Paper NS-ThP1
Co-deposition of Nanoparticle – Diamond-Like Carbon Composite Thin Films

Thursday, November 2, 2017, 6:30 pm, Room Central Hall

Nanoparticles have been proven to have properties very different from bulk materials and extensive research is undertaken to ascertain application based nanoparticle functional properties. One of the most elegant solutions for nanoparticle usage is to form a composite thin film with desired nanoparticles embedded in a matrix. Such composite films are generally fabricated in one of two ways. Either the nanoparticles are synthesized in-situ during the film growth process or the nanoparticles are seeded prior to film growth process. We propose a unique method of using physical vapour deposition methods to co-deposit pre-processed nanoparticles in tandem with the matrix material forming a composite thin film. These composite films could be deposited as single or multi-layer bulk films or as films with nanoparticle concentration gradient throughout the film thickness. The matrix material is chosen to be diamond-like carbon (DLC) with controllable sp³ to sp² bonded carbon ratio, allowing the film to have a wide range of mechanical, optical and electrical properties. Co-deposition of nanoparticles with DLC results in composite films where nanoparticles are embedded into a DLC matrix.

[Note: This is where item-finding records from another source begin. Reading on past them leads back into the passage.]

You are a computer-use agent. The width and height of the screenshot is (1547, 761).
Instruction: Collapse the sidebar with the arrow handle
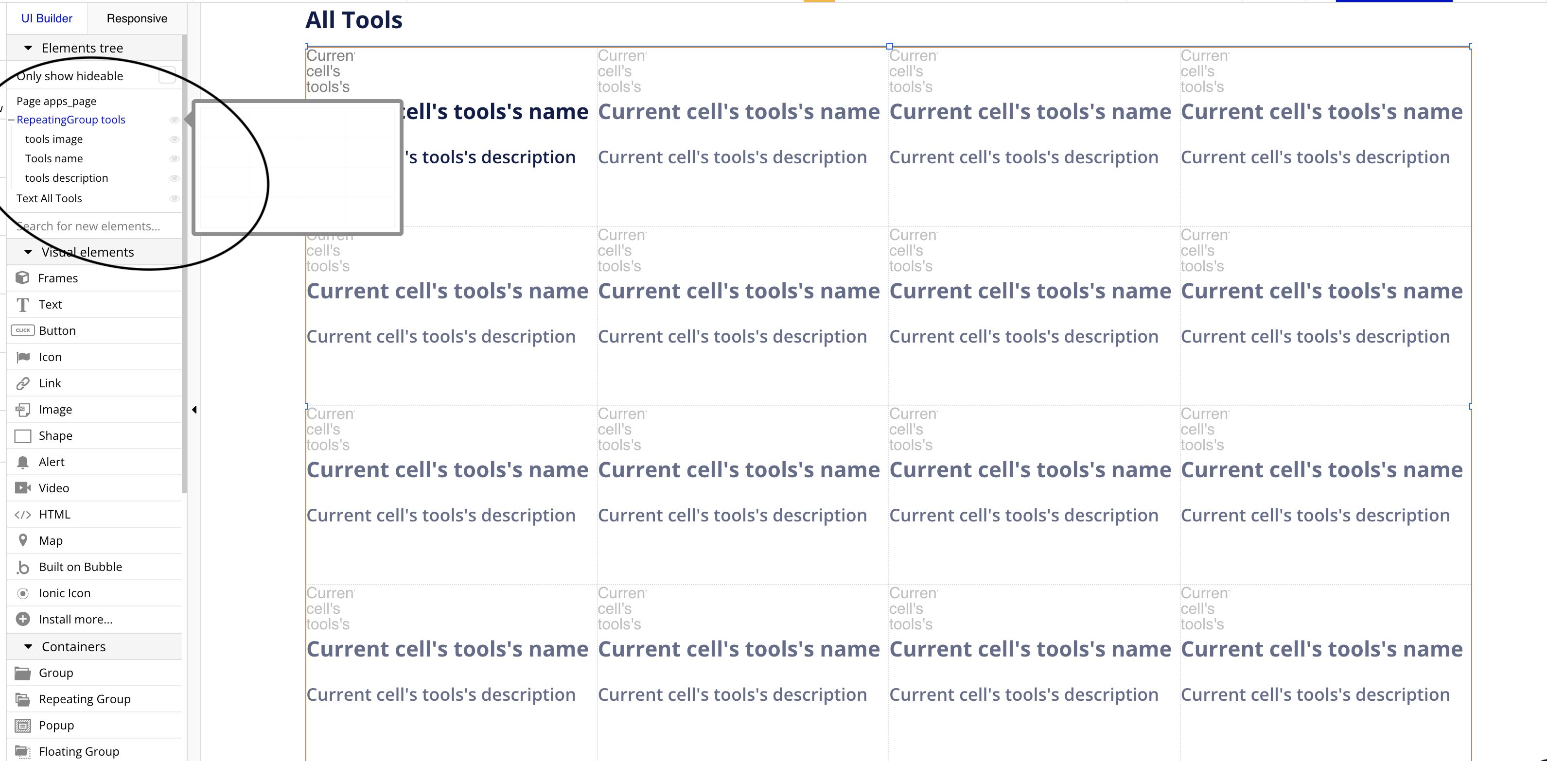point(194,410)
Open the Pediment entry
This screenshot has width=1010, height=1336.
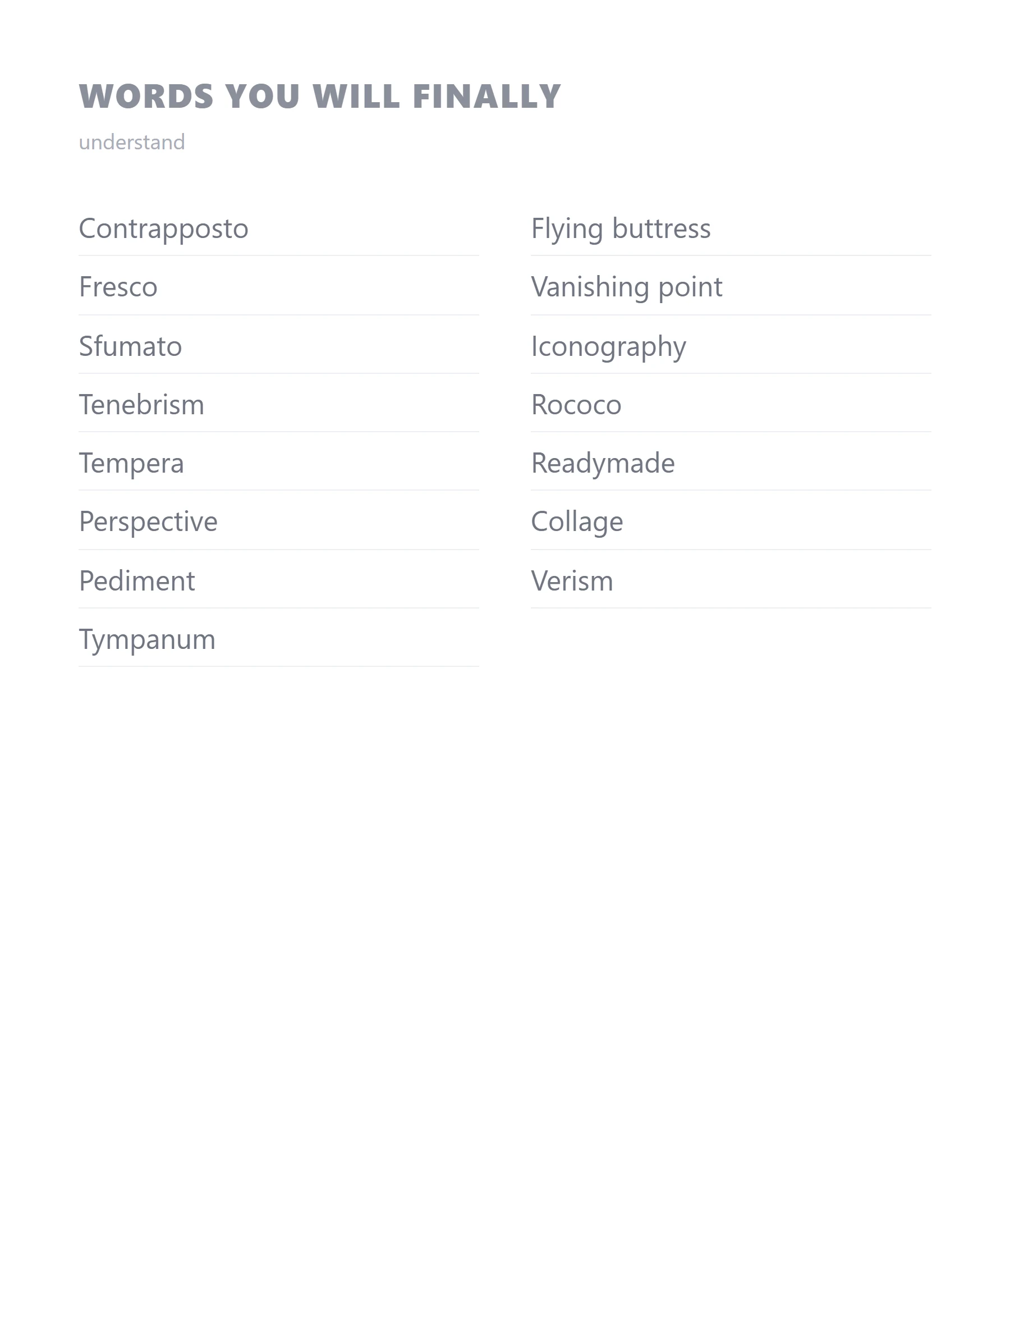click(137, 580)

The effect of the type and concentration of nanoparticles on the mechanical, optical and electrical properties of the composite film are currently under study with possible application fields related to sensors, electrically conductive coatings, thin film optical waveguides and energy storage. In this work we demonstrate detonation nanodiamonds (DNDs) co-deposited with high quality DLC using a pulsed filtered cathodic vacuum arc (p-FCVA) method to form DND-DLC composite film. Transmission electron microscopy (TEM) has been used to verify the presence of DND agglomerates (sized few tens of nm) in the composite film as well as the crystallinity of the embedded DND nanoparticles. The DND nanoparticle concentration has been estimated to be of the order of 0.1 vol% in the composite film. The DND-DLC composite film has been measured to have around 16% enhancement in hardness and 40% reduction in wear in comparison to DLC film. Preliminary tests indicate that the composite film has potential as an electrochemical sensor and further tests are in progress. Results of co-deposition of other nanoparticles with DLC to form composite film are also discussed.